Instructions for the task
Without the images, repeat every line of the listing verbatim.

Dataset extract
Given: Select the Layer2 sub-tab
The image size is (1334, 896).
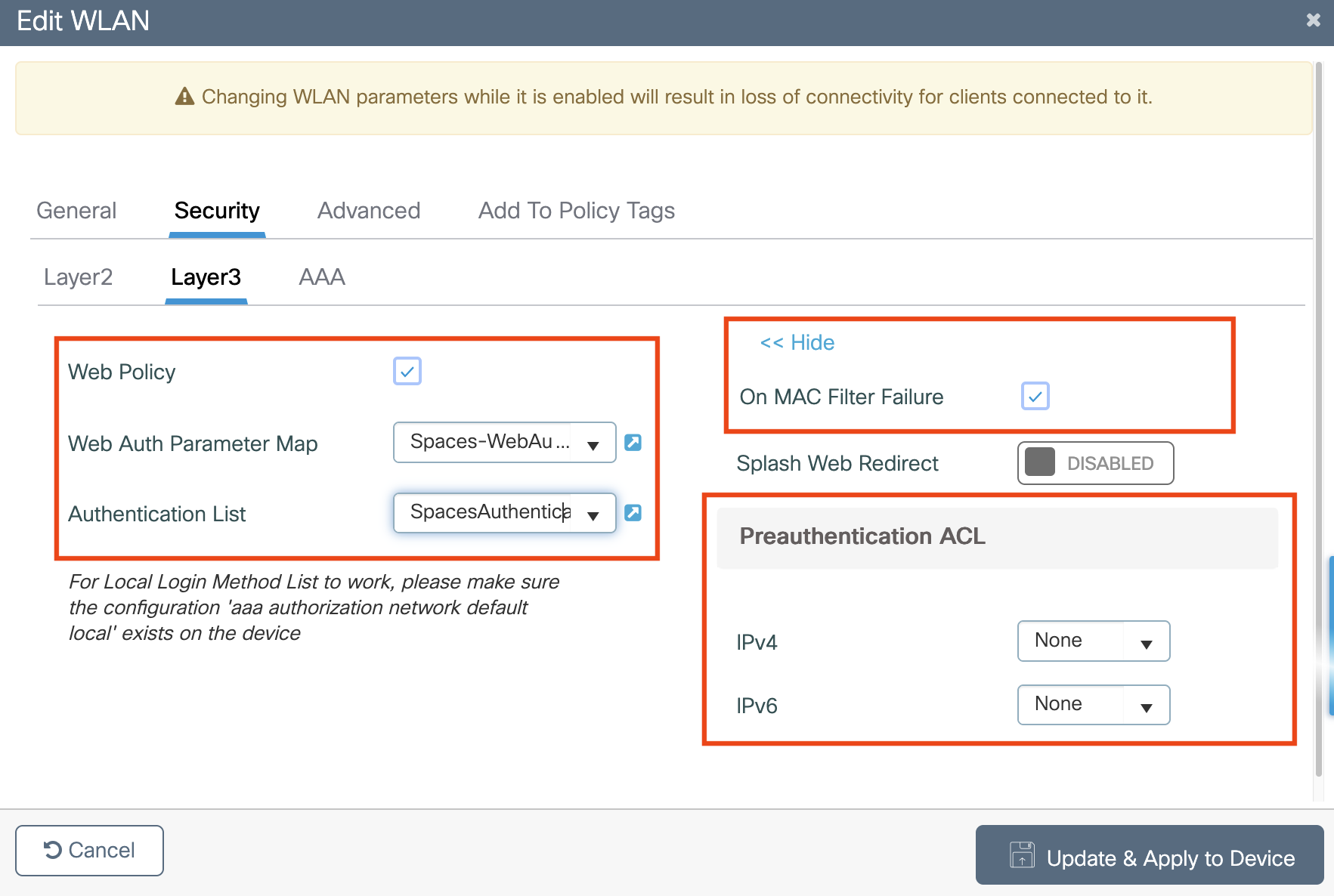Looking at the screenshot, I should pos(78,277).
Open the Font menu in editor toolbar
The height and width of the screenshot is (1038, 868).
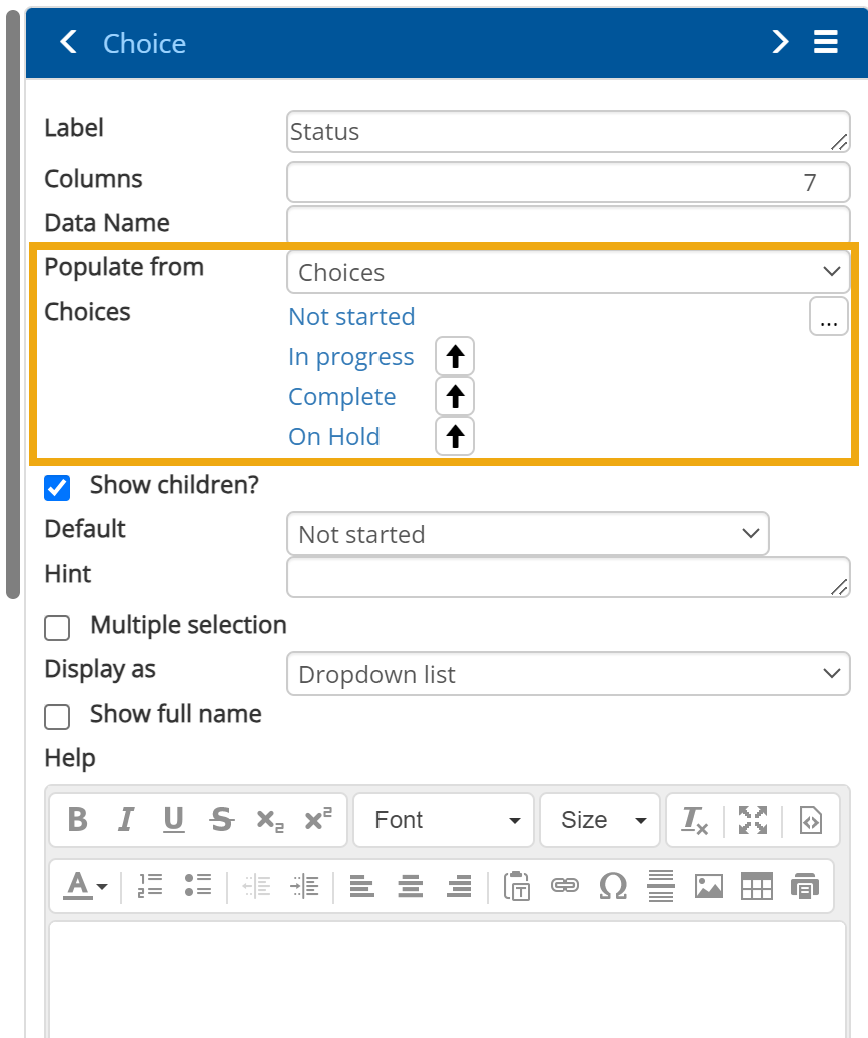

Answer space
Given: Select the Layer2 sub-tab
The image size is (1334, 896).
Looking at the screenshot, I should pos(78,277).
Open the Font menu in editor toolbar
The height and width of the screenshot is (1038, 868).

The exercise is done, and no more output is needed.